Zillow's Home Value Prediction

import numpy as np
import pandas as pd
import matplotlib.pyplot as plt
import seaborn as sns
color = sns.color_palette()

%matplotlib inline

pd.options.mode.chained_assignment = None
pd.options.display.max_columns = 999
pd.options.display.float_format = lambda x: f'{x:.3f}'

1. train data

# train file exploration
train_df = pd.read_csv("../data/zillow-prize-1/train_2016_v2.csv", parse_dates=["transactiondate"])
train_df.shape

(90275, 3)

train_df.head()

Logerror

이번 대회의 목표값인 "logerrr" 변수를 보자. 이것이 분석의 첫걸음이다.

plt.figure(figsize=(8,6))
plt.scatter(range(train_df.shape[0]), np.sort(train_df.logerror.values))
plt.xlabel('index', fontsize=12)
plt.ylabel('logerror', fontsize=12)
plt.show()

양쪽 끝에 이상치 값들이 보인다. 이상치 값을 제고하고 histogram plot을 보자.

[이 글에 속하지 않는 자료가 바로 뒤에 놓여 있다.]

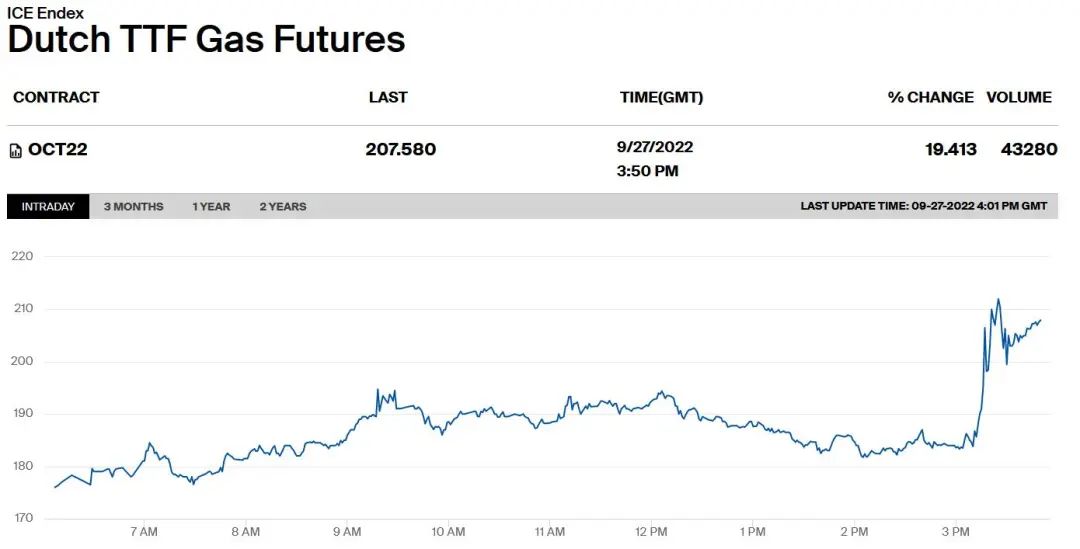Click the LAST column header
Screen dimensions: 1080x549
tap(388, 97)
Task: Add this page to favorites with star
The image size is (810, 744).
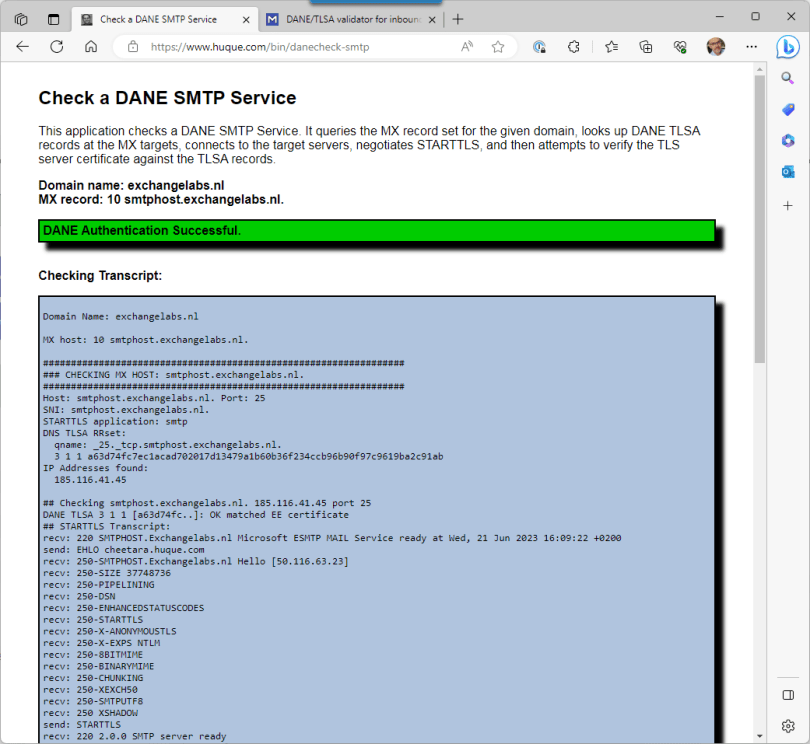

# 값의 99%에 해당하는 값을 upper limit 값으로 지정
ulimit = np.percentile(train_df.logerror.values, 99)
# 값의 1%에 해당하는 값을 lower limit 값으로 지정
llimit = np.percentile(train_df.logerror.values, 1)

# ulimit 보다 큰 logerror는 ulimit 값으로 대체
train_df['logerror'][train_df['logerror'] > ulimit] = ulimit
# llimit 보다 작은 logerror는 llimit 값으로 대체
train_df['logerror'][train_df['logerror'] < llimit] = llimit

plt.figure(figsize=(12,8))
sns.distplot(train_df.logerror.values, bins=50, kde=False)
plt.xlabel('logerror', fontsize=12)
plt.show()

normal한 분포가 되었다.

Transaction Date

date 변수를 알아보자. 매월 발생한 trascations 수를 체크한다.

train_df['transaction_month'] = train_df['transactiondate'].dt.month
cnt_srs = train_df['transaction_month'].value_counts()
plt.figure(figsize=(12,6))
sns.barplot(cnt_srs.index, cnt_srs.values, alpha=0.8, color=color[3])
plt.xticks(rotation='vertical')
plt.xlabel('Month of transaction', fontsize=12)
plt.ylabel('Number of Occurrences', fontsize=12)
plt.show()

차트를 보면, train 데이터는 2016년 10월 15일 이전의 모든 거래와 2016년 10월 15일 이후 일부 거래가 포함된다. 그래서 우리는 3개월 동안 짧은 bar를 가지고 있다.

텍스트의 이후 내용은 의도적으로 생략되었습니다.